Given exercise.
Rewrite the items starting at the line containing "Task: Open the notifications bell" and ending at the line containing "[x=385, y=245]", raising every coordinate in the answers by 65 and leaving all other lines unchanged.

[Items in a dataset]
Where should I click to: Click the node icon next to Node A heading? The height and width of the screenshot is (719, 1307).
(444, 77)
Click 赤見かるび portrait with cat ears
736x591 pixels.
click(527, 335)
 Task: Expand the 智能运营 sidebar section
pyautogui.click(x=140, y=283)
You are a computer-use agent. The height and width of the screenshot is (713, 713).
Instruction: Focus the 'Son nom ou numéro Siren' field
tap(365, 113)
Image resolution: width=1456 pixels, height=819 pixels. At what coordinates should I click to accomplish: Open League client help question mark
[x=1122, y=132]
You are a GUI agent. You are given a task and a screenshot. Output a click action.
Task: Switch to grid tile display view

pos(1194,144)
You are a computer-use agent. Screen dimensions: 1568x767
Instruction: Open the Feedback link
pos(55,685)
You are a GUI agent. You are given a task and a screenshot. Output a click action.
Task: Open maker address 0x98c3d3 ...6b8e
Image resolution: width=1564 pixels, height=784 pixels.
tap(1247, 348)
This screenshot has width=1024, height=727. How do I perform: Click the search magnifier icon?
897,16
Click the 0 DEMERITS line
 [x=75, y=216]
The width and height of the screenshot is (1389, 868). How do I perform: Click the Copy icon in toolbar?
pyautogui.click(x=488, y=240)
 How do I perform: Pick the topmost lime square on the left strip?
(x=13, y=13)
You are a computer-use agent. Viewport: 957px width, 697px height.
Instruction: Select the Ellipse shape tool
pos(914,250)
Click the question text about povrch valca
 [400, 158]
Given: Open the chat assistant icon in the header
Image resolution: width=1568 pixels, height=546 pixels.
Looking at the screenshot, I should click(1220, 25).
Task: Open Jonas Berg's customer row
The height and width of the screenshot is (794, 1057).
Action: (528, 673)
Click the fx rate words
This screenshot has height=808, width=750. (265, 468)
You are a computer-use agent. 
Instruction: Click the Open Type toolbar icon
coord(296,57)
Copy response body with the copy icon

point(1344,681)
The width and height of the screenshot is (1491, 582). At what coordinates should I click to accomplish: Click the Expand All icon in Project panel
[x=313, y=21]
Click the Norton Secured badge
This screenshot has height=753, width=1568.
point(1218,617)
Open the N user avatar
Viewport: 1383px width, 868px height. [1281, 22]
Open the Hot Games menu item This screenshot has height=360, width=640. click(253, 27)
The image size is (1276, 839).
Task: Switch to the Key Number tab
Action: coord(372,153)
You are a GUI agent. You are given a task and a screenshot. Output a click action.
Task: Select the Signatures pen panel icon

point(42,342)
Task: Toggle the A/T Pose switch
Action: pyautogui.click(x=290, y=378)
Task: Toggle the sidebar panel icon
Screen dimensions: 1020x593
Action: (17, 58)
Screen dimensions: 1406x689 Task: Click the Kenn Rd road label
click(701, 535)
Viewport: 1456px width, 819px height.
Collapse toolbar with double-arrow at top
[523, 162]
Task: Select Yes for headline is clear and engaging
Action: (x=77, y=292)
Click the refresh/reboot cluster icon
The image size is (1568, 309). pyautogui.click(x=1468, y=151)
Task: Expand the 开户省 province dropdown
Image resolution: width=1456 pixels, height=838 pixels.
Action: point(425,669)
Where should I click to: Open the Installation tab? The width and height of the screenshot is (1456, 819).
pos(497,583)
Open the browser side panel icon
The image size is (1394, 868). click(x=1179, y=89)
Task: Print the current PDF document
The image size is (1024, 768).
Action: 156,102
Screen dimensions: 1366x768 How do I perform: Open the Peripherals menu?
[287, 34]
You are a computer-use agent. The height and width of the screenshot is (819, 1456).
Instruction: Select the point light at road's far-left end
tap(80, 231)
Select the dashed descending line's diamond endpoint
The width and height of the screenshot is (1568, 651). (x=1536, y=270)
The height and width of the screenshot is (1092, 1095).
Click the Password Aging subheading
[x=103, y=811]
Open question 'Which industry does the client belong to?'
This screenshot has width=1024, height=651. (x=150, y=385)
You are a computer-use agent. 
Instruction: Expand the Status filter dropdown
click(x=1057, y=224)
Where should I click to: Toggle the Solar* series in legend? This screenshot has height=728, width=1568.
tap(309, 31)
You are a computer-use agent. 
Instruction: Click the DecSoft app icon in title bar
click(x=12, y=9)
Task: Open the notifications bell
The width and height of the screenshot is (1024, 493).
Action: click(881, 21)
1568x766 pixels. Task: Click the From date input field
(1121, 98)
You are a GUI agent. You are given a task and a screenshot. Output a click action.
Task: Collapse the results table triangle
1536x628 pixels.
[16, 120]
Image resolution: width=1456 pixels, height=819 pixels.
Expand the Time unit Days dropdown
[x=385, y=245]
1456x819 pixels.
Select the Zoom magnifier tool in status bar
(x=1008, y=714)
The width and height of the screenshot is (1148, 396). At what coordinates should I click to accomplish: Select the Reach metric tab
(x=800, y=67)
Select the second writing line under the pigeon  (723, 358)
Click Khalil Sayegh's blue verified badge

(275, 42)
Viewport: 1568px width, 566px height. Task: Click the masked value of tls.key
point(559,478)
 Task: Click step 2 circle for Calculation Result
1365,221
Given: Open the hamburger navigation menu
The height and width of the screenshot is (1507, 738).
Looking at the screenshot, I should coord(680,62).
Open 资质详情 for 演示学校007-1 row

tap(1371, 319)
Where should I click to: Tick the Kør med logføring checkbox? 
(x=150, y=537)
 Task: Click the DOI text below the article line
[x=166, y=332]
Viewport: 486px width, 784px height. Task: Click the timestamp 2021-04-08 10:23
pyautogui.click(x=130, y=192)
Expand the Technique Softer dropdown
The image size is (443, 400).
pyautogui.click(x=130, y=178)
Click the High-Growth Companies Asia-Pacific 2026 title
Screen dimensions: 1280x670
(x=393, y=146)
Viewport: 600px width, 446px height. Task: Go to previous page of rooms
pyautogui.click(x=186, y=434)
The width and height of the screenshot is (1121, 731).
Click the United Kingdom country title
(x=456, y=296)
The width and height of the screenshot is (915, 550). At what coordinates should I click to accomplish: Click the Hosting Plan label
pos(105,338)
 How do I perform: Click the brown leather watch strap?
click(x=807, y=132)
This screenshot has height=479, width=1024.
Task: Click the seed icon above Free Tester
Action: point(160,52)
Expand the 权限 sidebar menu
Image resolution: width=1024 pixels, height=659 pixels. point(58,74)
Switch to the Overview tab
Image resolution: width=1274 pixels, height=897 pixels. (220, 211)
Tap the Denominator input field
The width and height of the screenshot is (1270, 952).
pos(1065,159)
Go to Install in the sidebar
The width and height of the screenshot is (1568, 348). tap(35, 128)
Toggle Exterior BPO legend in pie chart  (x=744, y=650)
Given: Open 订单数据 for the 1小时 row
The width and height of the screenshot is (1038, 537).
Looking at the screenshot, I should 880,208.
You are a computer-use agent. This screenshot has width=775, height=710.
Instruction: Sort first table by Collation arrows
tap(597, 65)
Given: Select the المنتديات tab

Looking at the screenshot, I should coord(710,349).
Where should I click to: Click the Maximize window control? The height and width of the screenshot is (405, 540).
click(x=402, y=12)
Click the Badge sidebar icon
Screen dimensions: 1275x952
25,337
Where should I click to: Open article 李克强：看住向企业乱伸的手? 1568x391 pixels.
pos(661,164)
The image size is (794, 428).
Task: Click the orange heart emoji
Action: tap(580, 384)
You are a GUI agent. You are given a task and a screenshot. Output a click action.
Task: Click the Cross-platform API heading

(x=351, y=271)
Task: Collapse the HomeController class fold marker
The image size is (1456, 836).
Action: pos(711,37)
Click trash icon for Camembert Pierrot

Response to the exercise.
Task: Open the notifications bell
The width and height of the screenshot is (1024, 493).
Action: click(946, 86)
1568x766 pixels. Task: Click the From date input field
(1186, 163)
You are a GUI agent. You are given a task and a screenshot. Output a click action.
Task: Collapse the results table triangle
1536x628 pixels.
[81, 185]
Image resolution: width=1456 pixels, height=819 pixels.
Expand the Time unit Days dropdown
[x=450, y=310]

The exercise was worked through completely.